● **EXERCISE**: What you give back from the listing below should be an exact copy of the lines from the one with "You are a GUI" down to the one with "Tap the 首页 home icon in bottom bar", and it should contain no pictures.

● **DATA TO USE**:
+++

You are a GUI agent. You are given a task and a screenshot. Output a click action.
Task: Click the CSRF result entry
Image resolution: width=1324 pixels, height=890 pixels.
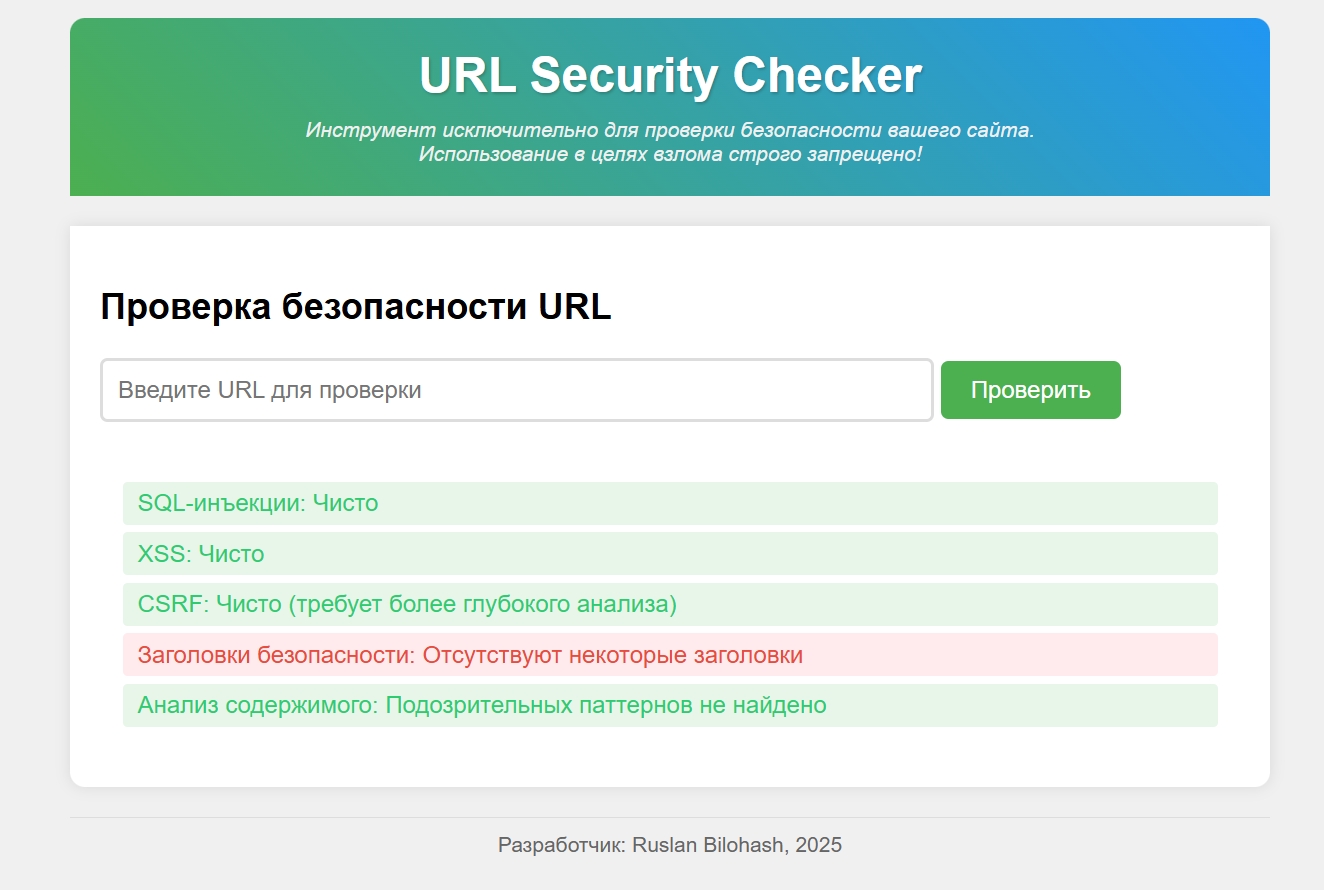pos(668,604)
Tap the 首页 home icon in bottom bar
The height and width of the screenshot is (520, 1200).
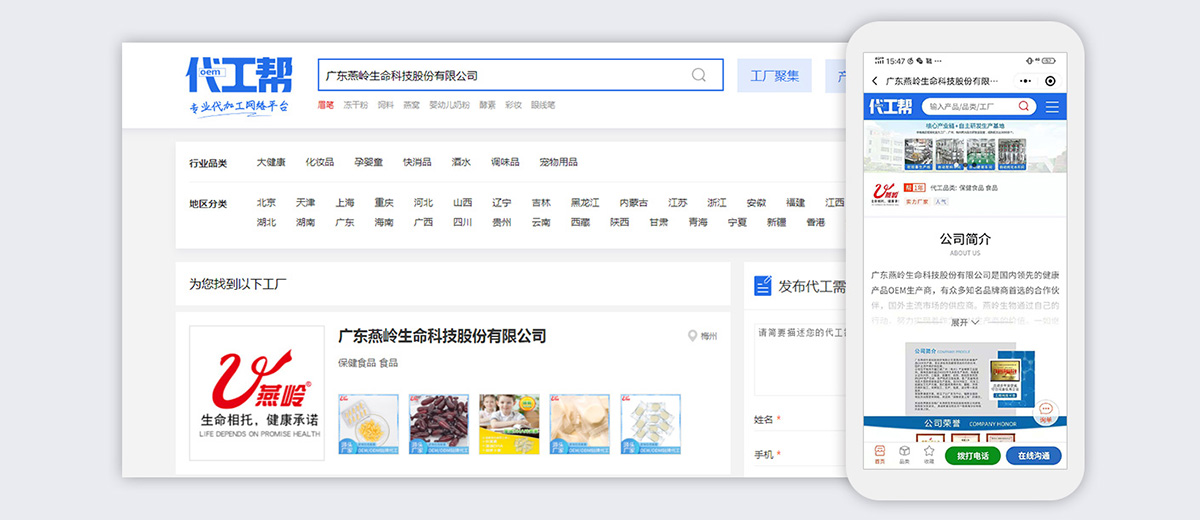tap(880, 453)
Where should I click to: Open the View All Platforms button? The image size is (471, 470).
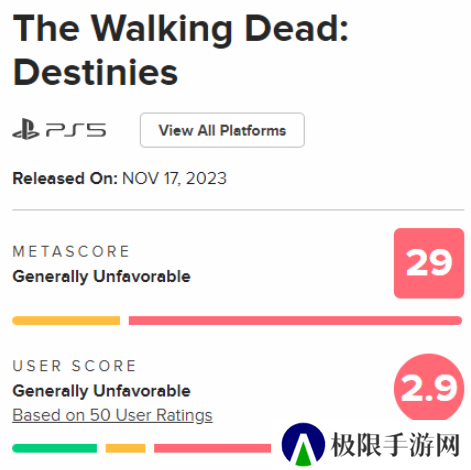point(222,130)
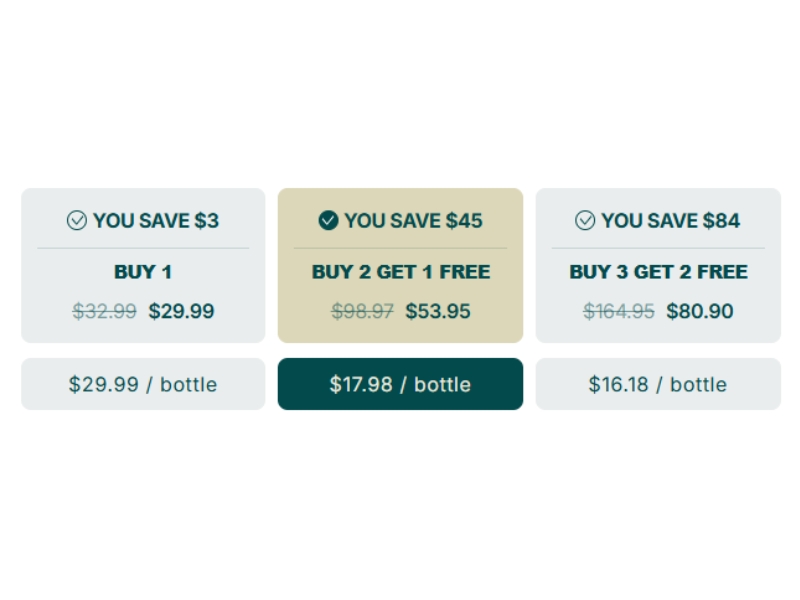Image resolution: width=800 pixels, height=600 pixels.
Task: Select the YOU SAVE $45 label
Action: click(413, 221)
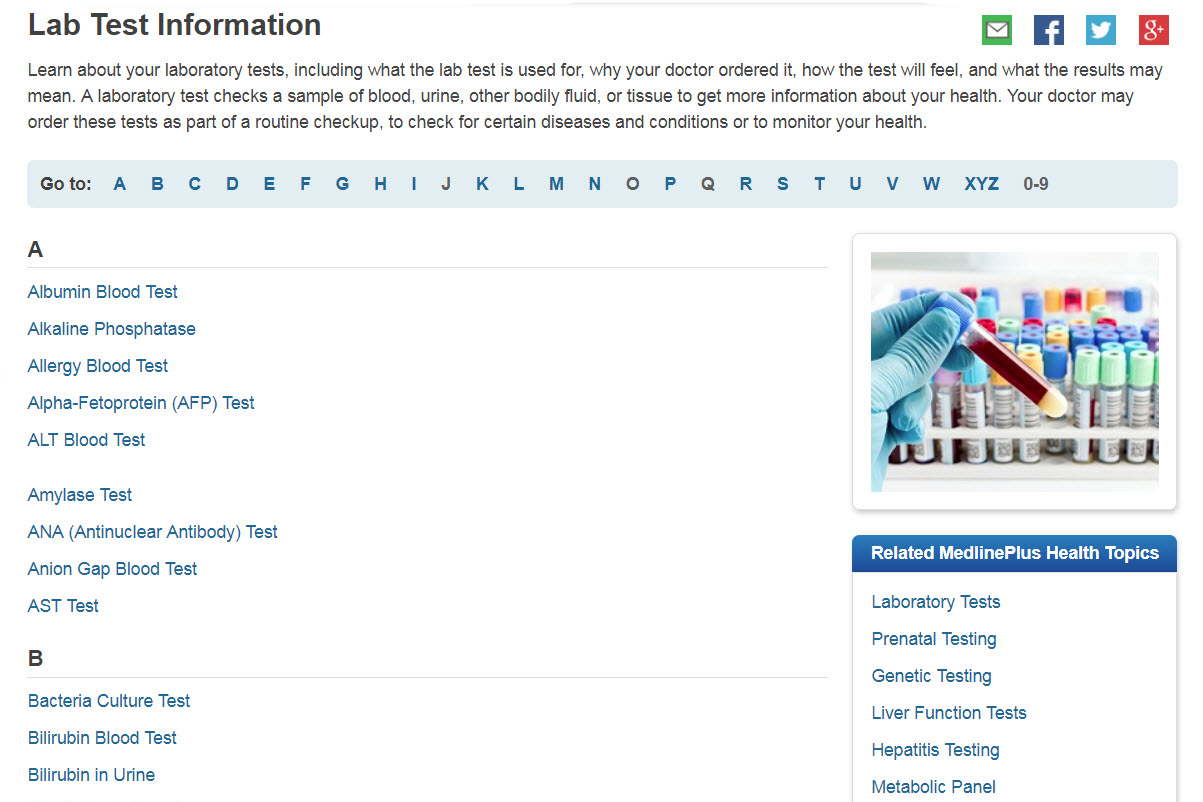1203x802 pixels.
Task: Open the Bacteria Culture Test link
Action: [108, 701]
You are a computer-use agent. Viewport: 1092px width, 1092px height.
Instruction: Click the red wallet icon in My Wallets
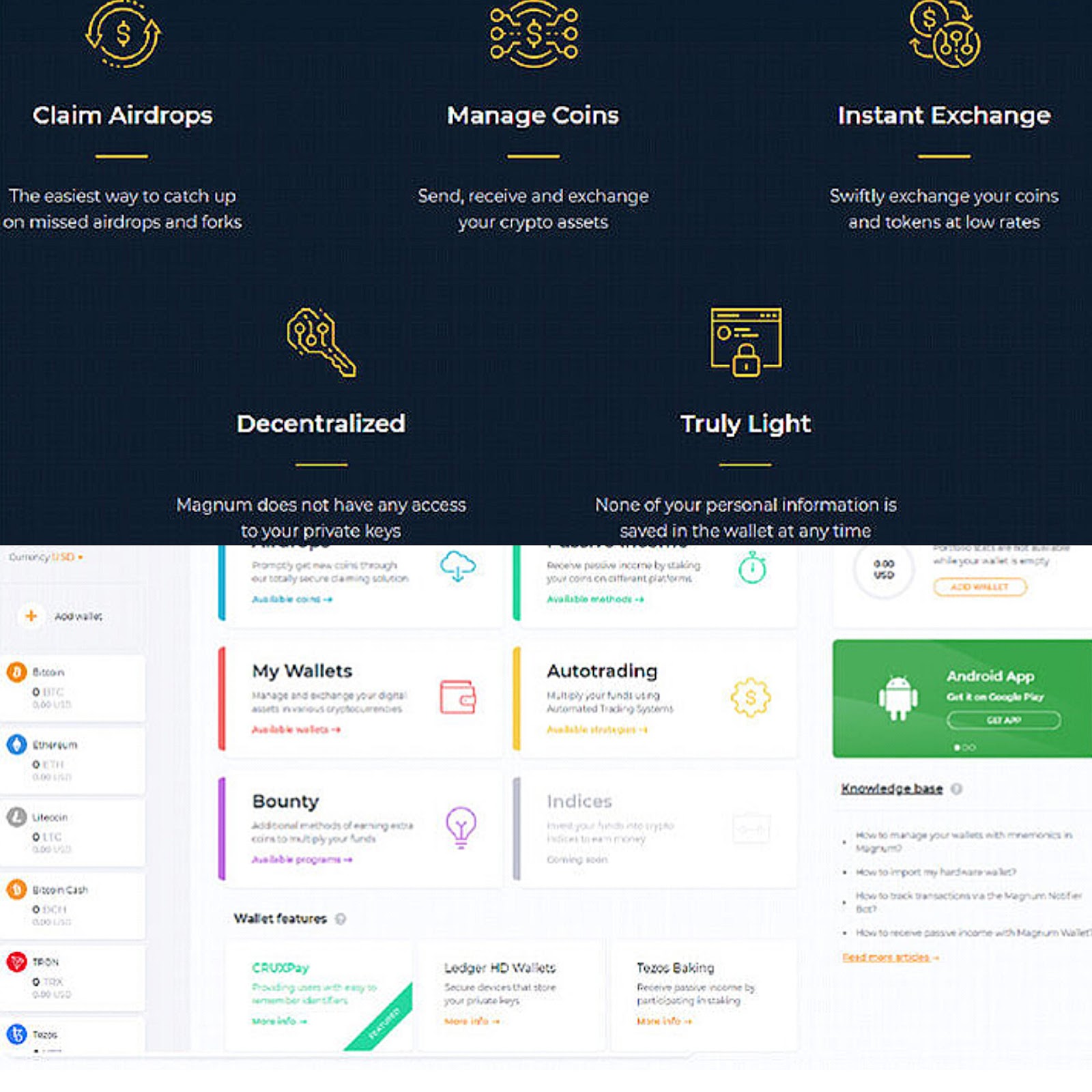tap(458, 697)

+++

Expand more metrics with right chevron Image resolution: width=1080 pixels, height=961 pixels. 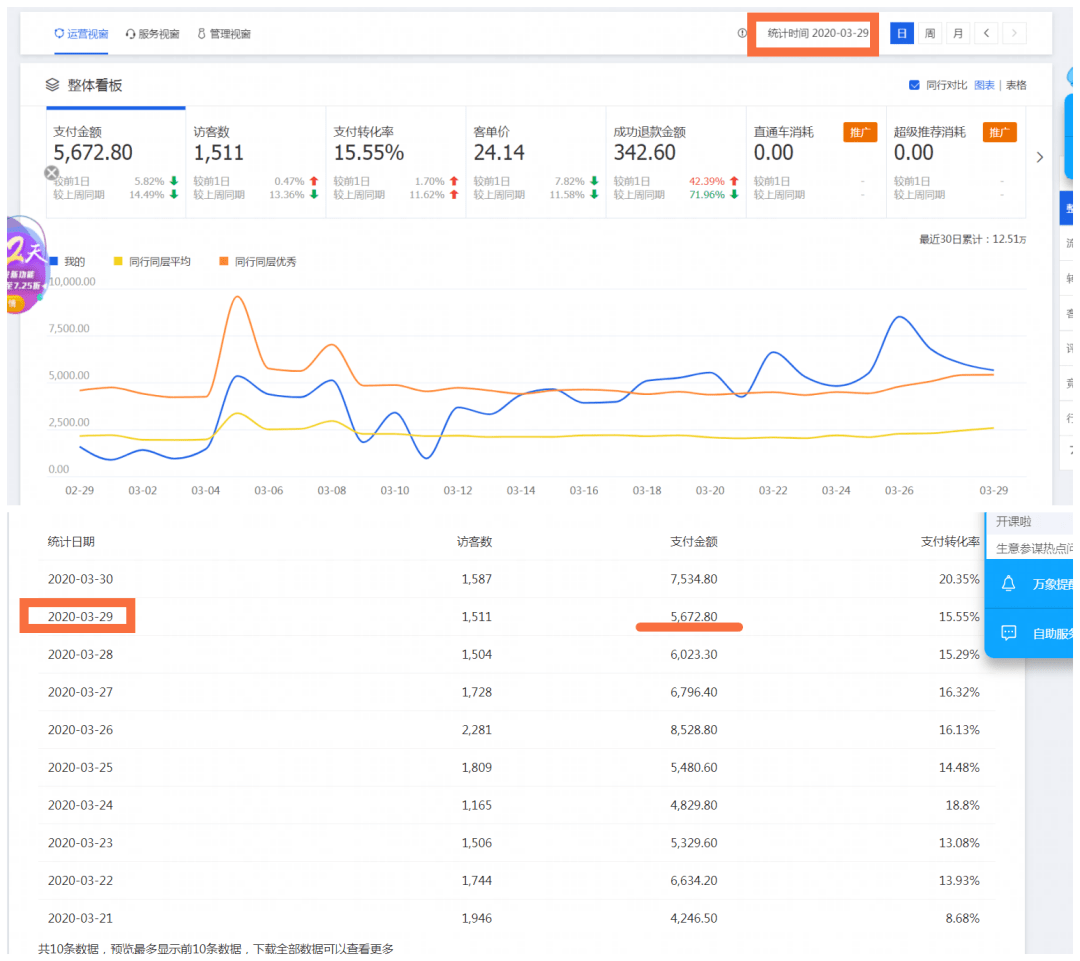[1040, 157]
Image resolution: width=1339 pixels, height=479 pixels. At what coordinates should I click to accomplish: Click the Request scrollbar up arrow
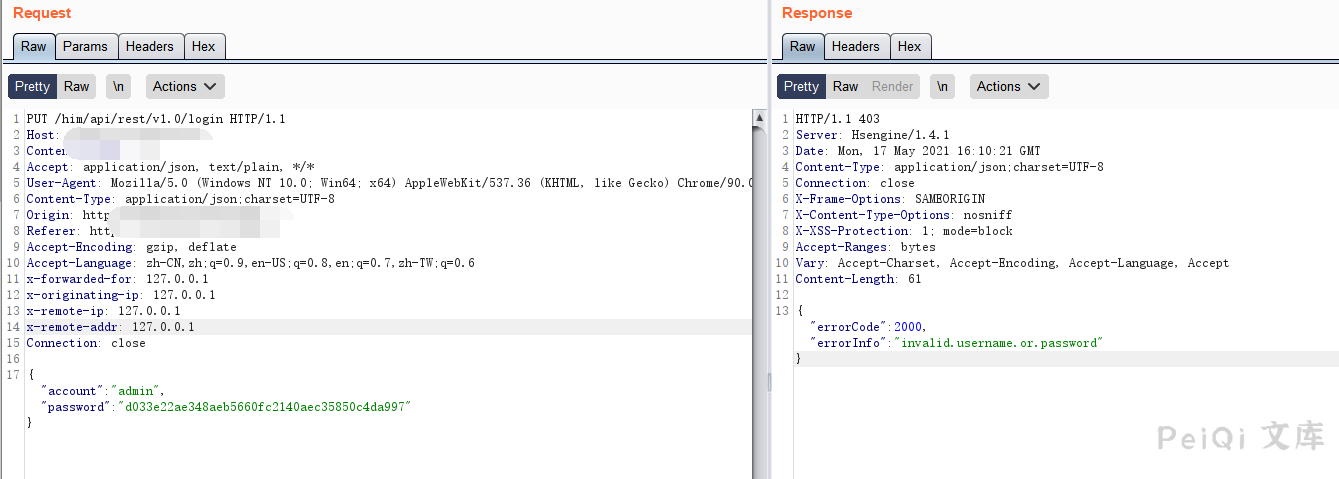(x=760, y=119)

+++

● **YOUR SOLUTION**:
You are a GUI agent. You are given a task and a screenshot. Output a click action.
Task: Click the CSRF result entry
Image resolution: width=1324 pixels, height=890 pixels.
pos(668,604)
Tap the 首页 home icon in bottom bar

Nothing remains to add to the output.